If the broader economy stumbles, the commercial real estate market would be vulnerable to "credit-risk contagion," Wheaton said. Already, the credit crunch that started in mortgages has spread to other markets, including the commercial market, with some sellers asking for more capital upfront when mortgage-backed assets are financing a transaction.
Projects in Midwestern cities dominated by individual investors have seen prices plateau and capitalization rates rise compared with developments in New York, Washington and San Francisco, where institutional and foreign investments remain stable, said Dan Fasulo, managing director of Real Capital Analytics.
Risk premiums also are up, which means commercial real estate investors can't get sellers to finance as much debt as before. And there has been an "above-normal flow" of lodging project cancellations and postponements, even though the increase is "not excessive or alarming," said Patrick Ford, president of Lodging Econometrics, a Portsmouth, N.H.-based real estate consulting firm. Speculative deals or developments with marginal profits are "dead," Wheaton said.
Yet only a handful of deals have been cut, analysts said, generally because the buyer or developer had terms that "pushed the envelope's edge" in a tight credit market. As an example, Wheaton cited recent media reports of struggles at Macklowe Properties, which in February financed the roughly $7 billion purchase of eight Manhattan office buildings with little equity and heavy short-term debt.
Representatives from New York-based Macklowe Properties did not return calls for comment. But Fasulo said "anyone expecting defaults on those loans will be disappointed," especially since Citigroup Inc., Bank of America Corp. and JPMorgan Chase & Co. this week said they will pool money to buy distressed short-term debt in markets that were roiled this summer by a collapse in securities backed by subprime mortgages.
Homeowners who foreclosed or would-be home buyers who can no longer get financing are seeking to rent, a positive development for the apartment sector in the commercial property market.
Fundamentals in the commercial market remain strong with rising rents and occupancy levels expected to continue, especially in metropolitan areas. And while overbuilding in residential housing is worsening the magnitude of the downturn, commercial markets are not in oversupply mode.
"There's plenty of excess capital that wants into real estate, especially in metro areas," Fasulo said, adding that apartment building operator Archstone-Smith Trust's $22.2 billion acquisition by a partnership led by Tishman Speyer earlier this month provided a "real shot of adrenaline to the marketplace."

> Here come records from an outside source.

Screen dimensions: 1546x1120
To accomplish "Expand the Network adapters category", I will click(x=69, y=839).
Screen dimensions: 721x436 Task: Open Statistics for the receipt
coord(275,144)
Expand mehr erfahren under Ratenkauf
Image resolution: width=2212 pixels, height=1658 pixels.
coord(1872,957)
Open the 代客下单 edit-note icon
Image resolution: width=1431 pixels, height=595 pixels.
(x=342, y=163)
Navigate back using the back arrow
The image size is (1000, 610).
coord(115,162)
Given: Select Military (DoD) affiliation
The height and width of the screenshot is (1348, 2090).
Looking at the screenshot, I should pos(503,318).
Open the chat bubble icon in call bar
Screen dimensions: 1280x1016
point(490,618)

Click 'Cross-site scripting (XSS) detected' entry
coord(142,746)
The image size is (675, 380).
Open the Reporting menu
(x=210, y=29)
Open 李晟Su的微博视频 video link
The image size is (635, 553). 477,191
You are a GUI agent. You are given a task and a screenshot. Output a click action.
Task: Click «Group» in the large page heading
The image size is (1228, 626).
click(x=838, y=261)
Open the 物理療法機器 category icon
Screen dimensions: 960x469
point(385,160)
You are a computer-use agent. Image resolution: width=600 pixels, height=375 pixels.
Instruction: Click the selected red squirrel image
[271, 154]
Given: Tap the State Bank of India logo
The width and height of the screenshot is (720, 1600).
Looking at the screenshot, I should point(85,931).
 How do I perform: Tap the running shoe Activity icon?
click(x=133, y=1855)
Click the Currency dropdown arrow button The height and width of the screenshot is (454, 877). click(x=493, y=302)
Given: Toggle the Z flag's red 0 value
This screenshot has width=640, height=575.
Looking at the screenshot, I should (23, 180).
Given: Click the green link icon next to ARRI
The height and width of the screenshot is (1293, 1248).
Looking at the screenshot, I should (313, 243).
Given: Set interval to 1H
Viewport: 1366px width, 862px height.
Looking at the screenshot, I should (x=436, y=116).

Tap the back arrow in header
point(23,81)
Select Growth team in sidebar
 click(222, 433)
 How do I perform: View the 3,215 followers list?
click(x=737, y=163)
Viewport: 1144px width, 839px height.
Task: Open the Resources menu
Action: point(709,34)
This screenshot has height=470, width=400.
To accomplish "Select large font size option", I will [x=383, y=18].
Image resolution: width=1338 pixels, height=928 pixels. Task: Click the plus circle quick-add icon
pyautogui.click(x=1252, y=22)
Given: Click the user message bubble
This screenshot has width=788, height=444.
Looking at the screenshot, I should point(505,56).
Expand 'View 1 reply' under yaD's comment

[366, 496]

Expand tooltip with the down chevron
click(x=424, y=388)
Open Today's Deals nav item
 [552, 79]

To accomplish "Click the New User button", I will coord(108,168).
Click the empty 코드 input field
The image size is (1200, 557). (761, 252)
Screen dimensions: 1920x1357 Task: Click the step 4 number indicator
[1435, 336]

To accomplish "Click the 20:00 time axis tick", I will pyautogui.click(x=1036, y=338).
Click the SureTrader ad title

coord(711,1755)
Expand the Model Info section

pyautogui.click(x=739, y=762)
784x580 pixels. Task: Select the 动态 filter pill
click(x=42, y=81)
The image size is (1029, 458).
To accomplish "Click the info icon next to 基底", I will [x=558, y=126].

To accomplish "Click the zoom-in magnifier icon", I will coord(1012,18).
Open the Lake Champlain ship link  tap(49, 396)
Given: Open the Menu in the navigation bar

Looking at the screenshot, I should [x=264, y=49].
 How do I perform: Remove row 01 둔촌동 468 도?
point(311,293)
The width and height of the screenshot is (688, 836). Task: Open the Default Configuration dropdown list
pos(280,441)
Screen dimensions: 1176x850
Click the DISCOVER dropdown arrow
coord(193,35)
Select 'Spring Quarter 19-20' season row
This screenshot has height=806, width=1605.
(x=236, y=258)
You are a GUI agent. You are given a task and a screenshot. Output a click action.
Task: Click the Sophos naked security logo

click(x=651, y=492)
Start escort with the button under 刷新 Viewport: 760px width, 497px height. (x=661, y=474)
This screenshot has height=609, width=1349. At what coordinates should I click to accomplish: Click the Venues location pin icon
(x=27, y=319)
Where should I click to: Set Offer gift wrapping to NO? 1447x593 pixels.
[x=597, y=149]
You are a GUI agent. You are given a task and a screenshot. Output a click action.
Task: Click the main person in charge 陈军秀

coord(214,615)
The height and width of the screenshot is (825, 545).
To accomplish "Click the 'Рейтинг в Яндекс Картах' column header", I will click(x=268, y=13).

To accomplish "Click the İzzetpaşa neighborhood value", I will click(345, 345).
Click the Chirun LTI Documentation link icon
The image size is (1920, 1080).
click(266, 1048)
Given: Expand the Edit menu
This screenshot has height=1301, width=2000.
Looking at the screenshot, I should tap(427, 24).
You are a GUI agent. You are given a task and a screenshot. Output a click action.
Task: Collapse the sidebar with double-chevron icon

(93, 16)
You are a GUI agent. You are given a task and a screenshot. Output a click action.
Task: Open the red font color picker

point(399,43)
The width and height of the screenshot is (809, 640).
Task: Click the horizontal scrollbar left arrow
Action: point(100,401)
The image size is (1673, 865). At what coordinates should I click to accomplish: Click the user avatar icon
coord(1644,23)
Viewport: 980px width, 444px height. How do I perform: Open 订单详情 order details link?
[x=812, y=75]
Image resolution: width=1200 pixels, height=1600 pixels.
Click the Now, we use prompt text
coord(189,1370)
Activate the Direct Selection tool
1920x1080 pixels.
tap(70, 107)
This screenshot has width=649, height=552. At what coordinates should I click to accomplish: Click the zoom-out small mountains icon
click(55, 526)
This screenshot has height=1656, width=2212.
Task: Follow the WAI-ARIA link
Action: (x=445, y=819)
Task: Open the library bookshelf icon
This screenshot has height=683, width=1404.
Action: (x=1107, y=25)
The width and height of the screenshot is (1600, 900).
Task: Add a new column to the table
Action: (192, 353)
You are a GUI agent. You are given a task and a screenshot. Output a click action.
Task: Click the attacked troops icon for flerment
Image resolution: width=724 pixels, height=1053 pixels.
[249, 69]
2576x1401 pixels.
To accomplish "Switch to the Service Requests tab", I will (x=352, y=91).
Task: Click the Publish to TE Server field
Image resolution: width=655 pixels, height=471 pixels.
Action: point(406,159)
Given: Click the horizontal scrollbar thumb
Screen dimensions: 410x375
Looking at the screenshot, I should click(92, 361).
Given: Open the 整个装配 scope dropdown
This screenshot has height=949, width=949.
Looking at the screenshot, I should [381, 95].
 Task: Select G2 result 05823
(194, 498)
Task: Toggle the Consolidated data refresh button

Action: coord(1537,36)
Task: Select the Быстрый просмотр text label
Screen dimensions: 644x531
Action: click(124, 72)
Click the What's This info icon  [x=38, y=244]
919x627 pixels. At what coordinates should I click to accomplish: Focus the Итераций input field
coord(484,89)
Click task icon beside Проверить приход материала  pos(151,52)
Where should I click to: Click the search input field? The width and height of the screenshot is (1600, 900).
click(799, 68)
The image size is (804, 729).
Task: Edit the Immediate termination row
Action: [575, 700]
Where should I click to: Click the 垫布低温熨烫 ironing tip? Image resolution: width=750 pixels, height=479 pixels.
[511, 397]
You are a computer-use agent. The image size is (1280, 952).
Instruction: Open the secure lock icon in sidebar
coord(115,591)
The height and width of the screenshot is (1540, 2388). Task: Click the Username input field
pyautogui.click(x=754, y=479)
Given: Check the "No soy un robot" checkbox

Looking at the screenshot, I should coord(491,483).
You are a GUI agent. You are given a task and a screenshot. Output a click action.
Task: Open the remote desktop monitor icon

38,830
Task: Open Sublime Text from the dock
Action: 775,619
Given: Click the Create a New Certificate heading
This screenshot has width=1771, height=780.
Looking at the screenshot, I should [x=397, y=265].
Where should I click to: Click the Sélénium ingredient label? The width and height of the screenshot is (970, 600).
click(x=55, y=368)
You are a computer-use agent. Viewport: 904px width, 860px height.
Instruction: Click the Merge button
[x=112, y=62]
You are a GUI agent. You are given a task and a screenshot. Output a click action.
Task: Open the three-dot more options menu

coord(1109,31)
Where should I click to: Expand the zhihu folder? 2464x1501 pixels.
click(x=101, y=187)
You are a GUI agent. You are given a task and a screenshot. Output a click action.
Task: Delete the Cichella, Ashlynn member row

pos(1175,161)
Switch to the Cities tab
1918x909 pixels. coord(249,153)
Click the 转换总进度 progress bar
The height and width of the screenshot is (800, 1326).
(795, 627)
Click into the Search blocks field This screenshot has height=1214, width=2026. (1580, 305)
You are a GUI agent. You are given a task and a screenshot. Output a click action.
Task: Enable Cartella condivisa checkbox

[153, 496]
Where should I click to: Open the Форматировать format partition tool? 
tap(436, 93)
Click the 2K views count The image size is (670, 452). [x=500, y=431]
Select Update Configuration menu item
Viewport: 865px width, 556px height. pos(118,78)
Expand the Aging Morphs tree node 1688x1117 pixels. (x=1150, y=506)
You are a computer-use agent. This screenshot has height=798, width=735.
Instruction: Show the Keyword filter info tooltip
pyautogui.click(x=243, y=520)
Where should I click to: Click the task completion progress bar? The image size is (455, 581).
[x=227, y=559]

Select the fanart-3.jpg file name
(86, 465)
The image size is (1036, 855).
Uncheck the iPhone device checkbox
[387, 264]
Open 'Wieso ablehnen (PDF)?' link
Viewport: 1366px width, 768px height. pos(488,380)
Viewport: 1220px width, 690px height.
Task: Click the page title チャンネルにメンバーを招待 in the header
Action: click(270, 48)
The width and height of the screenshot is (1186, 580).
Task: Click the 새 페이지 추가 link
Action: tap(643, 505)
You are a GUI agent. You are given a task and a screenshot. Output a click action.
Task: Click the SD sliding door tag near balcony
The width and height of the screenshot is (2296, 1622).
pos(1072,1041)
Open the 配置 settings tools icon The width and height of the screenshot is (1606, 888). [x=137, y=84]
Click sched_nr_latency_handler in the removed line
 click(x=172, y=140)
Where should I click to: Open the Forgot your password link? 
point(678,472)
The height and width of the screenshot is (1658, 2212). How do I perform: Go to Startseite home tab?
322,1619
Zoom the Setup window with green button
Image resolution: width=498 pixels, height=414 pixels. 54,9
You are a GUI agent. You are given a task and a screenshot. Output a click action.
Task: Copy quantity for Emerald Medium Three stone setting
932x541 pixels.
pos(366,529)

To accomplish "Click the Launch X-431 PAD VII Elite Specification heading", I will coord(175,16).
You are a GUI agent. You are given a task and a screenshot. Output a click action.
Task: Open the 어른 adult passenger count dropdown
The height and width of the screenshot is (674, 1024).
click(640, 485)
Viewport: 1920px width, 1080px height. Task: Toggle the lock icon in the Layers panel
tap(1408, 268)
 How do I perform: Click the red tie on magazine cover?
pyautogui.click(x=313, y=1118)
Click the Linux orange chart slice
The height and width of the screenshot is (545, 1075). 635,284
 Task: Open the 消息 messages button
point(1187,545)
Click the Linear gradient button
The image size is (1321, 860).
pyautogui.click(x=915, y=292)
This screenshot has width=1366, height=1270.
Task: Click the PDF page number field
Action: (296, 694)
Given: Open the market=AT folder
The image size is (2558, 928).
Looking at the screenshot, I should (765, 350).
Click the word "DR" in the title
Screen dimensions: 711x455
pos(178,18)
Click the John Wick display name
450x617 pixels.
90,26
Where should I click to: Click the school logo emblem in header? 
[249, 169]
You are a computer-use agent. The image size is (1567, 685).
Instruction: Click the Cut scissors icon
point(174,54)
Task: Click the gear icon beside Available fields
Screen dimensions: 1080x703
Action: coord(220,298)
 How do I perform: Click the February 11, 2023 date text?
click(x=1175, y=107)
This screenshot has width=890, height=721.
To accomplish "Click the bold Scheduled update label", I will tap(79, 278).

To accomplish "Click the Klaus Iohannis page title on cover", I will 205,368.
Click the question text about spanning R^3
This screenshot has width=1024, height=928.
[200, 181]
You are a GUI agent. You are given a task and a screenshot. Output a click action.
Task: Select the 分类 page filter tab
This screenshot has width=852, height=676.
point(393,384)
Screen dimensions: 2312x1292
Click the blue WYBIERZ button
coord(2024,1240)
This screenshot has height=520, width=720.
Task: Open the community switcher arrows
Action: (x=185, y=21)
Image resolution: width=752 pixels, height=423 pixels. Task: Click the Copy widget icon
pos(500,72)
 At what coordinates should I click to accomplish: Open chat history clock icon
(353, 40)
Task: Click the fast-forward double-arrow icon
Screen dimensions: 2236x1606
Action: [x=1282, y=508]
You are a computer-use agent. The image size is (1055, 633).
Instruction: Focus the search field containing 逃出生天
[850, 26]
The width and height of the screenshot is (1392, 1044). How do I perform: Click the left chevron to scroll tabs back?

Tishman Speyer, which owns New York's Rockefeller Center and Chrysler building, led the takeover with capital organized by Lehman Brothers Holdings Inc., Banc of America Strategic Ventures Inc. and Barclays Capital.
As the housing market struggles to regain its footing, the outlook for commercial real estate is mostly positive, and investors are reaping the benefits.
A recent example: Host Hotels & Resorts Inc., the nation's largest lodging real estate investment trust, this month reported third-quarter results that beat Wall Street estimates on improved occupancy and lodging rates.